1. Male or female age 21 years or older. (Note: Women of child bearing potential must have a negative urine pregnancy test at study entry and must use effective contraception during study participation.)
2. NYHA Class II-IV HF with LVSD (most recent LVEF < 0.40). The most recent LVEF must have been measured within the 12 months prior to eligibility assessment, using any of the following techniques: echocardiography (transthoracic preferred, but transesophageal is acceptable); contrast ventriculography; radionuclide ventriculography (either Multi Gated Acquisition Scan (MUGA) or Single-photon emission computed tomography (SPECT); gated cardiac computed axial tomography (CT); or cardiac magnetic resonance imaging
3. At high risk of future clinical instability, indicated by EITHER:
a. A hospitalization for the primary reason of decompensated HF within the 12 months prior to screening;
b. A plasma BNP level ≥ 300 pg/ml or NT-proBNP ≥1800pg/ml measured during a period of clinical stability in the 3 months prior to screening.
4. Documented secondary PH within the last 6 months defined as:
a. RV systolic pressure ≥ 40 mmHg calculated from 4*(peak tricuspid regurgitation Doppler velocity)2 + 5 mmHg at rest;
b. Mean PAP of ≥ 25 mmHg at rest calculated from either
-Doppler measurements of RV outflow tract acceleration time Mean PAP = 79 - (0.45 x RVOT acceleration time); OR
-Pulmonic regurgitation (PR) velocity:
Mean PAP = 4∙(peak velocity of PR jet)2 + 5 mmHg
c. Mean PAP ≥ 25 mmHg at rest or ≥ 35 mmHg with supine or upright exercise measured by right heart catheterization.

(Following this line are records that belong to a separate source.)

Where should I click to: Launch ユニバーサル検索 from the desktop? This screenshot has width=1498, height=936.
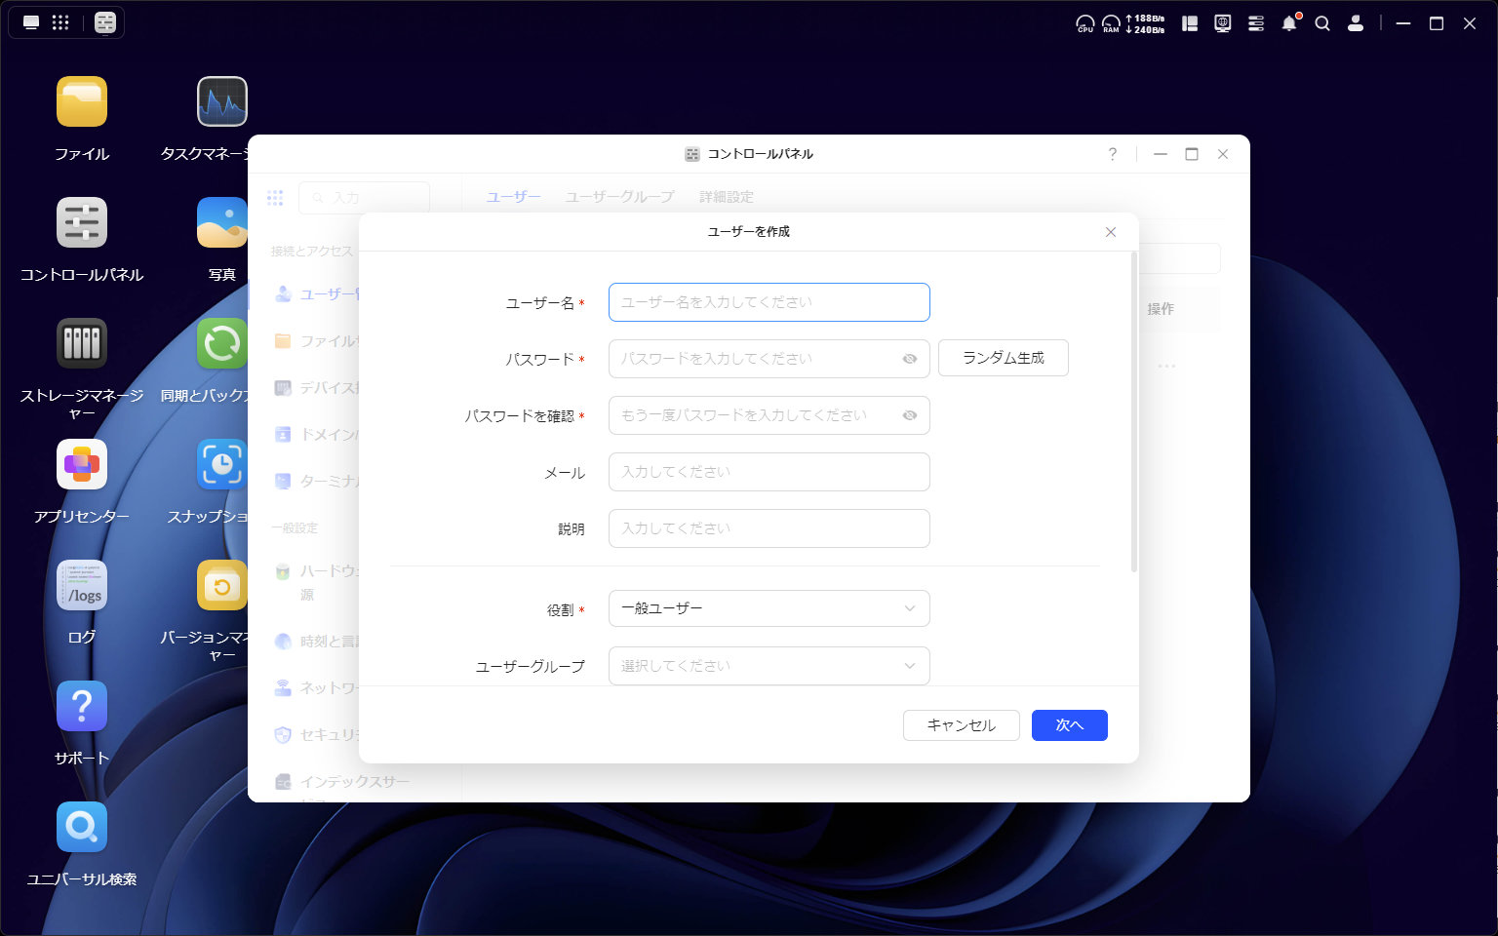pyautogui.click(x=82, y=828)
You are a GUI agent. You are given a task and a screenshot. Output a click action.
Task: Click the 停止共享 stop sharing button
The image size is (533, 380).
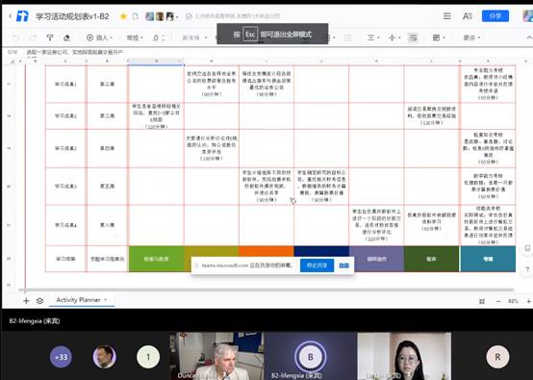click(317, 266)
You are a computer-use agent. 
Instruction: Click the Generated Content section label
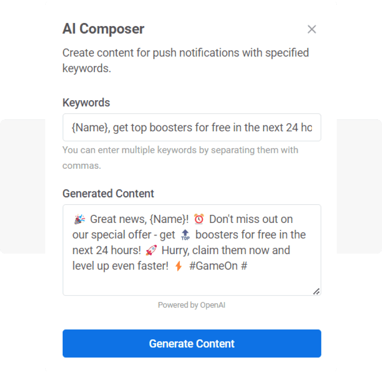coord(108,194)

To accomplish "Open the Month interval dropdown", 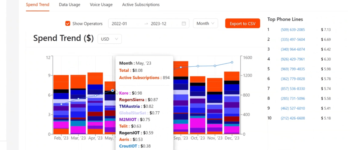I will 205,24.
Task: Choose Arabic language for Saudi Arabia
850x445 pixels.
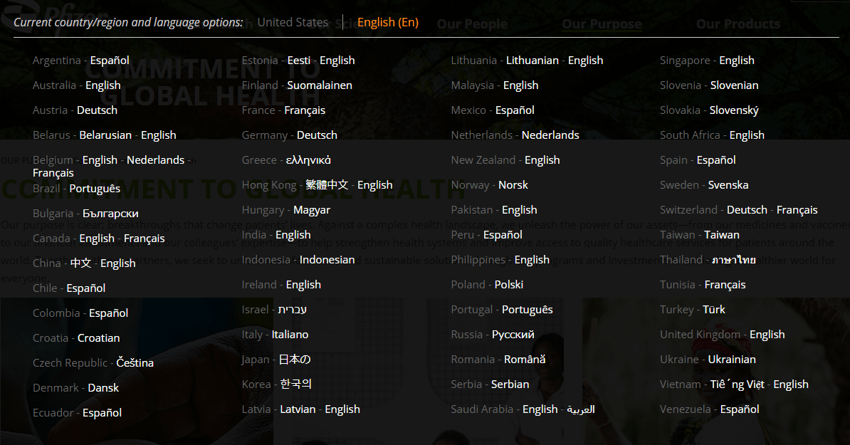Action: tap(580, 409)
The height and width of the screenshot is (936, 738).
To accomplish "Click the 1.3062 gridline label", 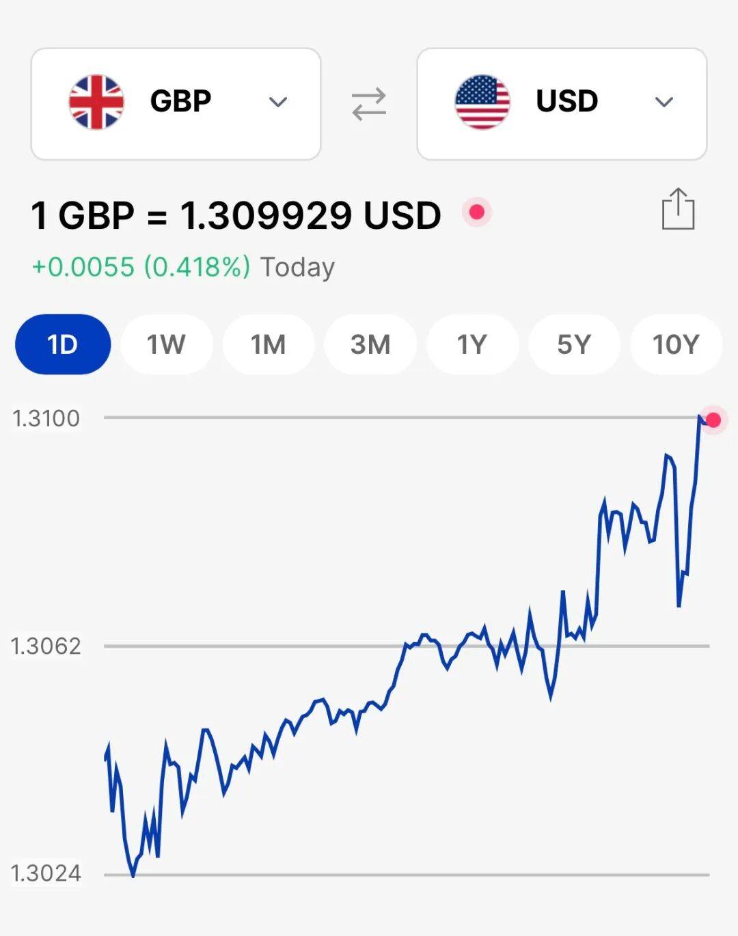I will [46, 646].
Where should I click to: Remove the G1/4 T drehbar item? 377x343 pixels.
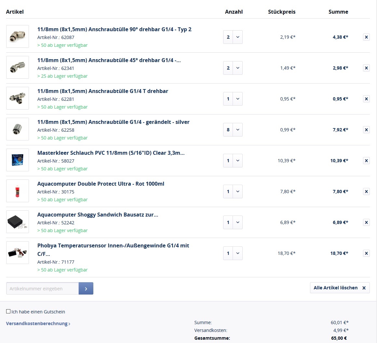366,99
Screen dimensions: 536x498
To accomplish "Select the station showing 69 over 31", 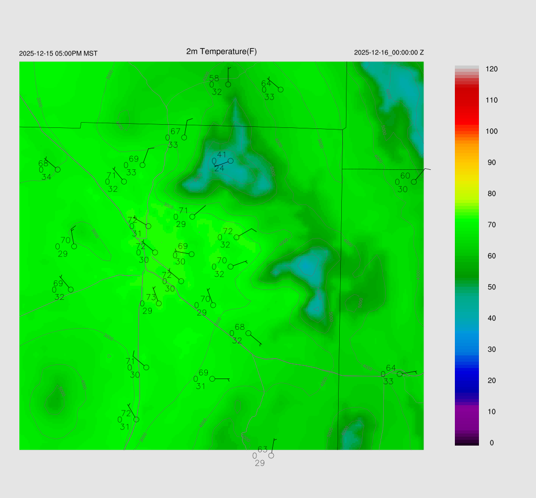I will [x=212, y=378].
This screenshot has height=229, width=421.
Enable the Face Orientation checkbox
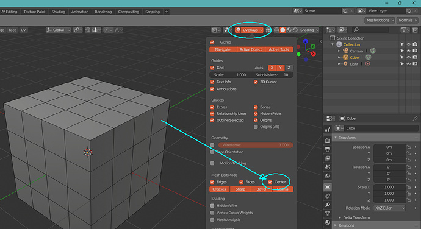pyautogui.click(x=212, y=152)
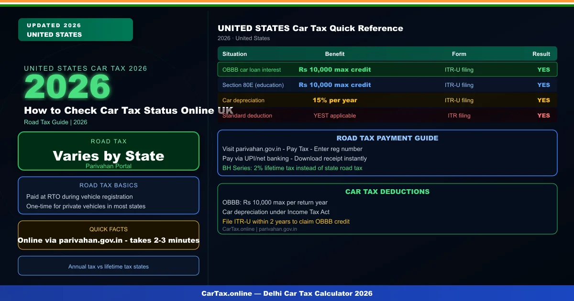Select the large "2026" headline graphic
This screenshot has width=574, height=301.
pyautogui.click(x=67, y=86)
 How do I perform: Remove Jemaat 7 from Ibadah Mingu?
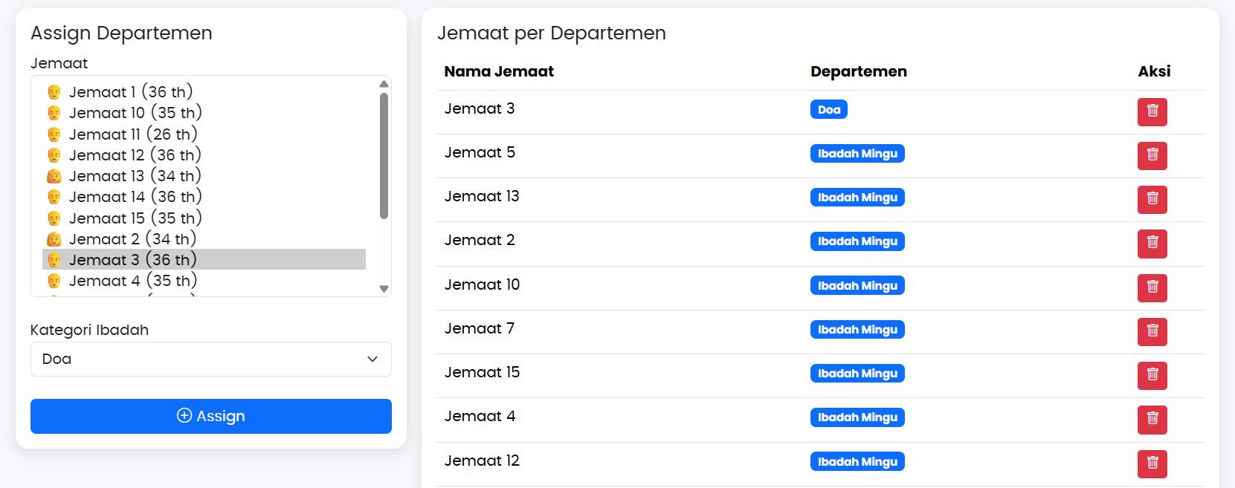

5. Medication and device treatment according to current AHA/ACC guidelines. Additional treatments beyond those specified by the guidelines are acceptable.
6. Stable medical therapy for 30 days prior to randomization
a. No addition or discontinuation of ACE-inhibitors, ARBs, beta-blockers, calcium channel blockers (CCBs), or diuretics.
b. No change in dosage of ACE-inhibitors, ARBs, beta-blockers, CCBs, or diuretics of more than 100%.
c. Changes in diuretic dose guided by a patient-directed flexible dosing program are considered as stable medical therapy.
7. African-American patients intolerant of or otherwise unable or unwilling to utilize isosorbide dinitrate/hydralazine therapy will be included.
a. AHA/ACC guidelines recommend treatment of African-American Class III-IV HF patients with isosorbide dinitrate (ISDN) and hydralazine as first line therapy.
b. Tadalafil treatment is contraindicated in subjects receiving ISDN, and these patients cannot be enrolled in PITCH HF. African-American subjects who are not able to tolerate ISDN or other nitrate therapy, or are unwilling to utilize such therapy, are eligible for enrollment. The reason that a Class III-IV African-American subject is not taking ISDN/hydralazine (e.g. allergic reaction, intolerance related to a side effect) will be recorded on the screening case report form.
8. Willingness to comply with protocol, attend follow-up appointments, complete all study assessments and provide written informed consent.